How does pandas series argsort handles nan values?

In pandas series the argmax() method is used to sort the values of a series and it will return a new series object with the indices that would sort the original series values. If the Series object contains any null values or missing values, then the argsort() method gives -1 value as its index.

To sort the values of the series object, the argsort method takes the quicksort algorithm as a default one and we can apply any other sorting algorithms like ‘mergesort’, ‘heapsort’, ‘stable’ by using the kind parameter.

The argsort method returns a series with values replaced by sorted order of indices. And it won’t change the index labels of the original series object.

Example 1

import pandas as pd

# creating series
series = pd.Series([None,5,2,None,7])

# apply argsort()
print("Output argsort:", series.argsort())


In the following example, we have created a series using a python list with some None values. Then we applied the argsort() method over that series data.


0 NaN
1 5.0
2 2.0
3 NaN
4 7.0
dtype: float64

Output argsort:
0 -1
1  1
2  0
3 -1
4  2
dtype: int64

In the above output block, we can see the resultant series object of the argsort method, in that we can observe -1 value, which is representing the None values index of the original series object.

Example 2

import pandas as pd

# creating dates
date = pd.date_range("2021-07-01", periods=5, freq="M")
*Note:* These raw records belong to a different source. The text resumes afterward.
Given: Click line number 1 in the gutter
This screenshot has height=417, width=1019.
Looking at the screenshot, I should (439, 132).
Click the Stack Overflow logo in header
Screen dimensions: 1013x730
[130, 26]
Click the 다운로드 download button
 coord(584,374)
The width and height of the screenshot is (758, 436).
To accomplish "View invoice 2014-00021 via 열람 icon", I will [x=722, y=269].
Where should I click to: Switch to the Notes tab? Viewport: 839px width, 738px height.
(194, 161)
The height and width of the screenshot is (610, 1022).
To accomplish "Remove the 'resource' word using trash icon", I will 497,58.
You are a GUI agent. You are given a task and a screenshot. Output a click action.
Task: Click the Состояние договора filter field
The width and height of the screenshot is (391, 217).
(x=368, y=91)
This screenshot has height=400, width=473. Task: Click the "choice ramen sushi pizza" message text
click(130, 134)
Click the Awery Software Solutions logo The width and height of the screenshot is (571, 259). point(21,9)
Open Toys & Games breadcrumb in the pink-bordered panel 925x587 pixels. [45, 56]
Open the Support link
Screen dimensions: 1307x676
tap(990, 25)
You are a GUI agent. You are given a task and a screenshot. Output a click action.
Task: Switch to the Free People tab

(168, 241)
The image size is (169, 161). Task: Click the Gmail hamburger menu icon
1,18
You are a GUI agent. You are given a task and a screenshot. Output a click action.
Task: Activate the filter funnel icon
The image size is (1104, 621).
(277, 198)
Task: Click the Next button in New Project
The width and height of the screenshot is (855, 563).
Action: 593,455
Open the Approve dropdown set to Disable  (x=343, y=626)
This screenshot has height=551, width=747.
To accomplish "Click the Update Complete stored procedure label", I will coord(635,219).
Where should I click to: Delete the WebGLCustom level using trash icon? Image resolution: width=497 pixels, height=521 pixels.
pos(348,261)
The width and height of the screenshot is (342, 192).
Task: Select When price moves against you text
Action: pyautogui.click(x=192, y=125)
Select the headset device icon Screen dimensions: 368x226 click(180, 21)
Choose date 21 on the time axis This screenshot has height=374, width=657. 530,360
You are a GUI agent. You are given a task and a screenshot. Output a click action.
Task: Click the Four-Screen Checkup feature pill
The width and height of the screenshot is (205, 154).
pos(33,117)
# creating pandas Series with date range index
s = pd.Series([9, None, 2, 5, 6], index=date)

# apply argsort
print("Output of argsort:",s.argsort())


Let’s take another example of a pandas series object to apply the argsort method. Initially, we created a pandas series object with a list of integer values and a None value then applied the argsort method on that data. The index of the series is date range values.


2021-07-31 9.0
2021-08-31 NaN
2021-09-30 2.0
2021-10-31 5.0
2021-11-30 6.0
Freq: M, dtype: float64

Output of argsort:
2021-07-31  1
2021-08-31 -1
2021-09-30  2
2021-10-31  3
2021-11-30  0
Freq: M, dtype: int64

The element at index label 2021-07-31 of the output series object is coming from the 1st index position of the original series and it is the smallest number. None values are skipped from the argsort method, due to this it represents the -1 as indices of that particular element.

In the same way, the element at index label 2021-11-30 of the output series object is coming from the 0th index position of the original series and it is the largest number from the original series values. In this way, the pandas series argmax() method handles the None values.